Prefeito está determinado a fazer reforma administrativa e quer demonstrar aos auxiliares que todos podem ser trocados; pelo menos cinco pastas importantes vão ter o comando mudado; crise na prefeitura se agrava com falta de recursos e derrotas na Câmara e prefeito tenta começar 2014 com menos turbulências

Prefeito está determinado a fazer reforma administrativa e quer demonstrar aos auxiliares que todos podem ser trocados; pelo menos cinco pastas importantes vão ter o comando mudado; crise na prefeitura se agrava com falta de recursos e derrotas na Câmara e prefeito tenta começar 2014 com menos turbulências
Prefeito está determinado a fazer reforma administrativa e quer demonstrar aos auxiliares que todos podem ser trocados; pelo menos cinco pastas importantes vão ter o comando mudado; crise na prefeitura se agrava com falta de recursos e derrotas na Câmara e prefeito tenta começar 2014 com menos turbulências (Foto: José Barbacena)

Goiás247 - Acuado e convicto de que precisa dar uma sacudida na equipe para que 2014 seja diferente de 2013, Paulo Garcia (PT) vai pedir todos os cargos de primeiro escalão da Prefeitura de Goiânia. A informação é da coluna Linha Direta, de Eduardo Sartorato, no semanário Tribuna do Planalto. 

Paulo Garcia quer dar um choque de gestão, mas não vai trocar todos os secretários e a reforma administrativa pode ser feita pouco a pouco. O certo é que as mudanças começam a ser colocadas em prática agora em janeiro. O petista não quis prorrogar a crise que se alastra no Paço Municipal desde o começo de 2013 e pelo menos cinco secretários serão trocados.

O ano terminou de forma trágica para Paulo Garcia. Ele tentou empurrar projetos polêmicos e sofreu derrota histórica na Câmara Municipal, como no caso do IPTU. Nem mesmo vereadores da própria base quiseram apoiar o prefeito. E para fechar 2013, Paulo quis emplacar o projeto de lei de venda das áreas públicas.

Quando percebeu que não tinha os votos necessários para aprovação, a líder do prefeito na Câmara, Célia Valadão, pediu vistas do projeto, e recuou. 

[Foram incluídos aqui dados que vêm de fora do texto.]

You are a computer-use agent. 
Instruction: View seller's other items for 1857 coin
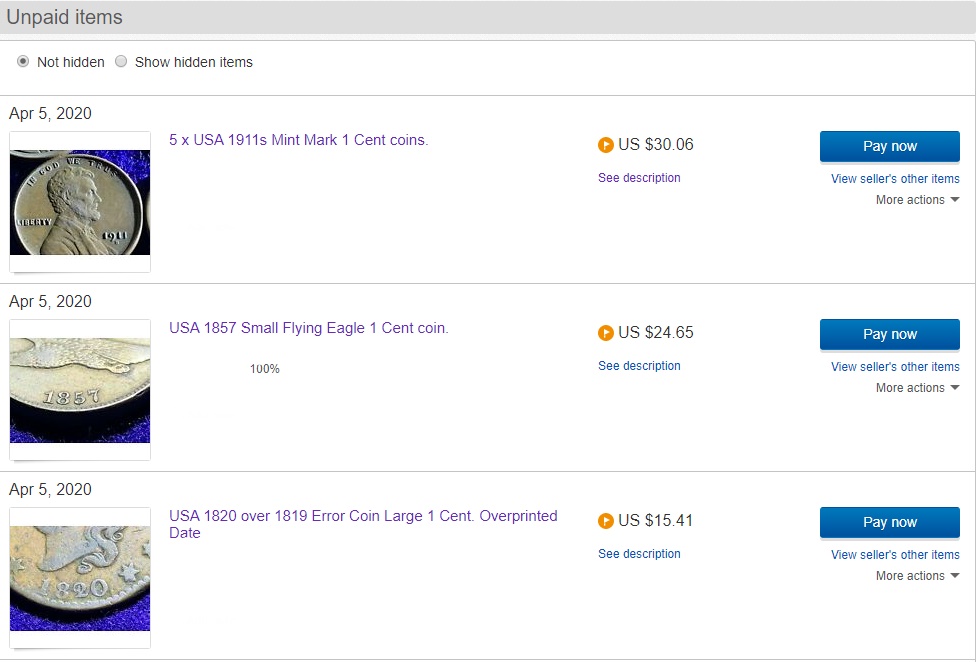pyautogui.click(x=895, y=367)
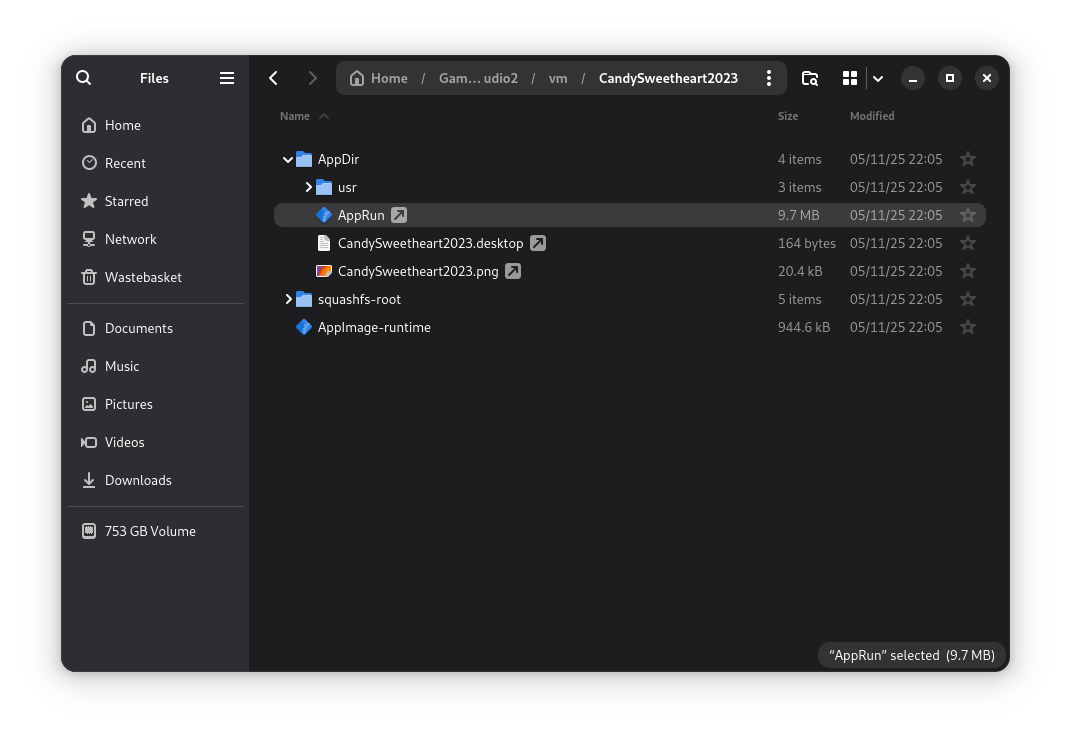
Task: Click the forward navigation arrow
Action: coord(312,77)
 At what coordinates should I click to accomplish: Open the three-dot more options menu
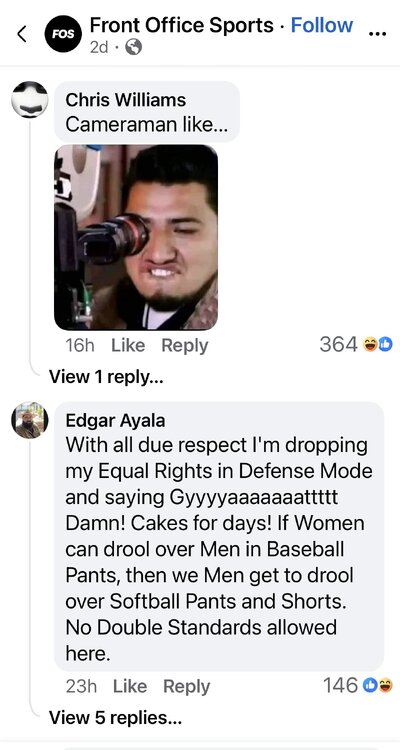pyautogui.click(x=378, y=34)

A crise assusta até mesmo Iris Rezende. O ex-governador pressionou nos bastidores para que Paulo acelerasse a reforma. A preocupação de Iris é com a eleição para o governo. Se ele for candidato ao Palácio das Esmeraldas será cobrado pelos adversários e população porque indicou Paulo Garcia. E Iris não quer chegar na campanha com a prefeitura em frangalhos.